The updated Drewry Index as of July 6 has the 40-ft container price dipping another 1.3% weekly to $1,474. My last research in May reported a shipping rate of $1,720.
In the course of nearly 2 months, the index has fallen another $246 per 40-ft container or 14%. ZIM long projected shipping rates would rebound from early 2023 levels, yet the Drewry Index continues to hit new lows for this cycle.
The stock has initially fallen 4% on the guidance cut, with the last few bulls pushed overboard. The lack of a dramatic dip and with ZIM not hitting new lows for the year, the stock appears poised to settle into this new range of lower-for-longer versus any collapse to new lows below $10.
The shipping company has a strong balance sheet , with a cash balance of $4.2 billion and a market cap of only $1.5 billion now. The minimal EBIT losses will limit any drastic reduction in the cash balances providing a floor for the stock in this current range.

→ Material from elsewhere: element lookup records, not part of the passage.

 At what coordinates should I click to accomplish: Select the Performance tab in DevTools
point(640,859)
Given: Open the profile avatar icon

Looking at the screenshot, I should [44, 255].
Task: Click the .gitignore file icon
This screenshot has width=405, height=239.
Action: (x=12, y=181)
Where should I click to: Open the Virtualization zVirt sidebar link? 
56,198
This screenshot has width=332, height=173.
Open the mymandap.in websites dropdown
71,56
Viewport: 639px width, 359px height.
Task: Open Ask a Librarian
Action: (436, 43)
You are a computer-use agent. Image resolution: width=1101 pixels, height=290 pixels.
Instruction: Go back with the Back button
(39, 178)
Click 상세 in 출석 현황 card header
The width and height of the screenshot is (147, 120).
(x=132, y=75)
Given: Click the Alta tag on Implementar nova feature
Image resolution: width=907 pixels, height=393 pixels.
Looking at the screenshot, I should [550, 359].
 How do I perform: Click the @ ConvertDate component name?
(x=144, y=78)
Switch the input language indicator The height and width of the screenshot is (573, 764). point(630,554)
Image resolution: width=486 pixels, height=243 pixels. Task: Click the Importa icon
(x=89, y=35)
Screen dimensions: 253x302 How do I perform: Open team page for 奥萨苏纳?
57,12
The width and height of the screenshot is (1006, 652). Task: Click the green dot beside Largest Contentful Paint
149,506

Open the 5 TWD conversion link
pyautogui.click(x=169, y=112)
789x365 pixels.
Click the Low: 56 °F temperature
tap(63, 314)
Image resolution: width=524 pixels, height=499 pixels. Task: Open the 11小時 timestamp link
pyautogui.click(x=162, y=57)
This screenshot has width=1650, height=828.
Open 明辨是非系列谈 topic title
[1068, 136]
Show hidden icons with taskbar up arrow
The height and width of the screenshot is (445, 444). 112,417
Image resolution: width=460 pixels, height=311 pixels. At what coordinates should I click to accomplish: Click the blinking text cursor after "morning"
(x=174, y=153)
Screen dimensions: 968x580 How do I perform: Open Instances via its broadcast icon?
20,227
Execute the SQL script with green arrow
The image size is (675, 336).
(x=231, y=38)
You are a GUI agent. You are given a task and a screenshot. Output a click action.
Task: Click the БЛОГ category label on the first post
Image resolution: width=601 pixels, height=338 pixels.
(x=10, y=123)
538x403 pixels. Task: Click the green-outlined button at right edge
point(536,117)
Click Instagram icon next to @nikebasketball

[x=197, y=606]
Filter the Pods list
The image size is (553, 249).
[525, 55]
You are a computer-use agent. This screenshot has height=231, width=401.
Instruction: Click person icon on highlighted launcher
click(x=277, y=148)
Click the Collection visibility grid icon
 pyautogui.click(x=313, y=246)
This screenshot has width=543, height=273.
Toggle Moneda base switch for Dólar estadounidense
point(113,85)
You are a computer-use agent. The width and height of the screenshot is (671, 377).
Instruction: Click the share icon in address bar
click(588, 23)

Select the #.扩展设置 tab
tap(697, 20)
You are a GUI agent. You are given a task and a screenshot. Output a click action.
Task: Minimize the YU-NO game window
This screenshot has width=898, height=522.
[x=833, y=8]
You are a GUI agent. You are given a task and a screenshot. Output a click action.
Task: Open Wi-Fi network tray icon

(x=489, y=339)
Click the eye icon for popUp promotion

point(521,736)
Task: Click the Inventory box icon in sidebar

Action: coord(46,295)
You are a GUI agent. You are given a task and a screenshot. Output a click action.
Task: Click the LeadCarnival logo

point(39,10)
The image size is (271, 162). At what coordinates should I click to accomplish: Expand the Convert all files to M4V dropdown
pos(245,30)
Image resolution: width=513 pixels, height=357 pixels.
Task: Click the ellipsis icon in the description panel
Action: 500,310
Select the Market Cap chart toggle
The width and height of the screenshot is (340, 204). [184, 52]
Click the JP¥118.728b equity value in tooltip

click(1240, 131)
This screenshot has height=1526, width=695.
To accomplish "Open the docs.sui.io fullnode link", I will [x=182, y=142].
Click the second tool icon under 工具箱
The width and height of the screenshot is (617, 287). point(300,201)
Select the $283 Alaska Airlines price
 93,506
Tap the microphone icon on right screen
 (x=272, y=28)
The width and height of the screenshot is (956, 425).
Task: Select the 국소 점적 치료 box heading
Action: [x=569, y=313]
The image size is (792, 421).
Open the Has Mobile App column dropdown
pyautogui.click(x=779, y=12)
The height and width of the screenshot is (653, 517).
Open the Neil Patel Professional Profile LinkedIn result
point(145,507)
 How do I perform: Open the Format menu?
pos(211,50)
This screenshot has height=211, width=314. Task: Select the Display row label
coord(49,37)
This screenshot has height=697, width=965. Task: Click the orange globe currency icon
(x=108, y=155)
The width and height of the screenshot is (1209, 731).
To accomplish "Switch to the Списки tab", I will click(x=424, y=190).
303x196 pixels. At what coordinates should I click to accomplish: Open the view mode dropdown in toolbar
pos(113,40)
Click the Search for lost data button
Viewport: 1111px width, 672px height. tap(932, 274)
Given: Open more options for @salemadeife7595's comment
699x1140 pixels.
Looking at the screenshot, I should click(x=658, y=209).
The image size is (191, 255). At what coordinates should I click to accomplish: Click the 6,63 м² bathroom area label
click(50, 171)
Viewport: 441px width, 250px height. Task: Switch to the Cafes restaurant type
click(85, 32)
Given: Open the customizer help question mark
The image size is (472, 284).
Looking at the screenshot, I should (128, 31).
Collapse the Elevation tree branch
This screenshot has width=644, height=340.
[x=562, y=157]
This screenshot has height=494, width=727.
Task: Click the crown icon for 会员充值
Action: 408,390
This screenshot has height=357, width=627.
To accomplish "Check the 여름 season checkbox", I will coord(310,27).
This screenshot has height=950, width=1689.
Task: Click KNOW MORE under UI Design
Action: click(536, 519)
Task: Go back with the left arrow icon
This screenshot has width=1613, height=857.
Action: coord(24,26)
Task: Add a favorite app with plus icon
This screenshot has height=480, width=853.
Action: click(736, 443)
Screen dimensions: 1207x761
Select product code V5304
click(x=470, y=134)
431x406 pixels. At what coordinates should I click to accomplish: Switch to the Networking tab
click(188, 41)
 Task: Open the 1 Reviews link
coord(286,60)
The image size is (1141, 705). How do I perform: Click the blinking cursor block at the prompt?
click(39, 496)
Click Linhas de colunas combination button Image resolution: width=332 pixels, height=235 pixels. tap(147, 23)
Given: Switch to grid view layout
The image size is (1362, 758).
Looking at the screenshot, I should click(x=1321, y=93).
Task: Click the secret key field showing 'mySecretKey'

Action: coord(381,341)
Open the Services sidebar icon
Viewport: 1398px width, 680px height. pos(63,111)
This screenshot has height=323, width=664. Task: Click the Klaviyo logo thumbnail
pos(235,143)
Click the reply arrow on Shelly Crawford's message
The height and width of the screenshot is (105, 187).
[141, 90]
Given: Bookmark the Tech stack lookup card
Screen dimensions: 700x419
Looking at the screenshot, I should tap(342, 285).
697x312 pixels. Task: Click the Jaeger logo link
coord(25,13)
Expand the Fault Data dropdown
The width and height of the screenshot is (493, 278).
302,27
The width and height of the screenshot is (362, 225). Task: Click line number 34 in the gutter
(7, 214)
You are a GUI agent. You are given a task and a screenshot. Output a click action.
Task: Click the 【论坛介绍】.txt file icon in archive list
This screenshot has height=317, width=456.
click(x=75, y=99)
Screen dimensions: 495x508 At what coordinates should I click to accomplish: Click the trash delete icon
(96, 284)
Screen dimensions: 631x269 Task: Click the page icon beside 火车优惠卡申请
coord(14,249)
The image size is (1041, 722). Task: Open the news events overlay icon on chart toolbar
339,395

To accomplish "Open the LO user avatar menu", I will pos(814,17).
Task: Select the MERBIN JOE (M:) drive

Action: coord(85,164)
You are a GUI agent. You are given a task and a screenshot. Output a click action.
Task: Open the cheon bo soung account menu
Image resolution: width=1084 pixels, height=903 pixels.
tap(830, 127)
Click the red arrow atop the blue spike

Investors won't see a rally anytime soon due to the lack of dividend payments and limited prognosis for future payments for up to 3 years. ZIM has already stated a preference of only paying dividends as a portion of profits, which don't exist now.
Takeaway
The key investor takeaway is that ZIM management finally came clean on the weak results likely to hit the company for an extended period. Despite the strong balance sheet, the stock wasn't likely to hit bottom until the company faced the reality of the severe downturn in container shipping rates.
While ZIM Integrated Shipping Services Ltd. stock doesn't appear to have any upside in the near term, the dramatic selling should be over now after a nearly 20% dip in the last 2 months. We are more Neutral on ZIM stock going forward and looking towards a period where shipping rates stabilize and ultimately head higher.